A good place to live is only going to be even better when you add the flexibility and the efficiency of digital tools. But we need to make sure to keep human nature as a part of this equation.

When asked about AI ethics, Dr Radford referred to the “moral machine”, an MIT study conducted around the world, that uncovered fascinating cultural differences between how people make ethical choices.  “So, when we get into the question of how different cities, societies and cultures are dealing with the optimization offered by technology, the ones that are going to succeed are the ones which had experience with dealing with these different points of view between different cultures, goals and agendas”, he explained. “And that is a real competitive advantage for Dubai and any multicultural city, that takes into account different perspectives, to make the decisions that really matter”.
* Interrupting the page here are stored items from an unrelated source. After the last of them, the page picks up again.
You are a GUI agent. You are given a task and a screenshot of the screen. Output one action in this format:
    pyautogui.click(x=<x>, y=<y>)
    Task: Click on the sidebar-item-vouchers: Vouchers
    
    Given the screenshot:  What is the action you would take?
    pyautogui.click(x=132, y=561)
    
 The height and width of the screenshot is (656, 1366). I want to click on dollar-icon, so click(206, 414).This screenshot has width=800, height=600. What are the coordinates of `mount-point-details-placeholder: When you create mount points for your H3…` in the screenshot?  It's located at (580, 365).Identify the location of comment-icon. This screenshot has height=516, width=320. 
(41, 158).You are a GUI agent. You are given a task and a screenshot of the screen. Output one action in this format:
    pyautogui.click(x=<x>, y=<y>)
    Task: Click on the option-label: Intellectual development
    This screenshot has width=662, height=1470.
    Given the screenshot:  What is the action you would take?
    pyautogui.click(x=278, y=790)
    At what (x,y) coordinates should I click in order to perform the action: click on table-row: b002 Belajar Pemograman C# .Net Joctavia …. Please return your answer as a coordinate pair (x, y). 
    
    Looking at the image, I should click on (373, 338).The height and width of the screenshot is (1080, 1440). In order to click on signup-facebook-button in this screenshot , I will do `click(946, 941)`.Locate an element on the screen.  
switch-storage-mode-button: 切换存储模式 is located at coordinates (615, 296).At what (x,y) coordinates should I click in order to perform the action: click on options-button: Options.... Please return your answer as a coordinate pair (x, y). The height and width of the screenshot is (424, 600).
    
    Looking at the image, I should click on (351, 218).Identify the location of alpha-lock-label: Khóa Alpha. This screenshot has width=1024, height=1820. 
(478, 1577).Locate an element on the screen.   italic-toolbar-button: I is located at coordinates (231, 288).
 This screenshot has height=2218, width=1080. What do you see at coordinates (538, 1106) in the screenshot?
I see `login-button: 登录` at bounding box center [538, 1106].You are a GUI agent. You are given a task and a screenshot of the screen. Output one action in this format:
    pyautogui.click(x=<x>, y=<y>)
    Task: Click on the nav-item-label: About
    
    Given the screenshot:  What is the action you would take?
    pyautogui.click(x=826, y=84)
On the closing remarks, both speakers agreed that AI can provide us with data, that can help create more equitable cities, but not in a decision making or governance capacity. According to Mr Wei, current and future technology enables us to calculate everything and helps people take a wise and smart decision.

“We should probably translate a smart city not just into smart people, but to people who can make smart and wise decisions. And that is where the machines can help us, by getting excess thinking off of our brains, so that we can concentrate on meaningful decisions, instead of being consumed with technical computing”.

People are and will remain the epicenter of cities. While digitalization is far more than a smart building or a smart city, human beings are enabled by machines all the time. And all those who struggle with the idea of a future city, should keep in mind that machines are here to empower us, not replace us.  


*The World Built Environment Forum (WBEF) is an initiative of RICS, a leading international professional body of surveyors, and its mission is to advance discussions of critical importance to the built and natural environment, inspiring positive and sustainable change for a prosperous and inclusive future.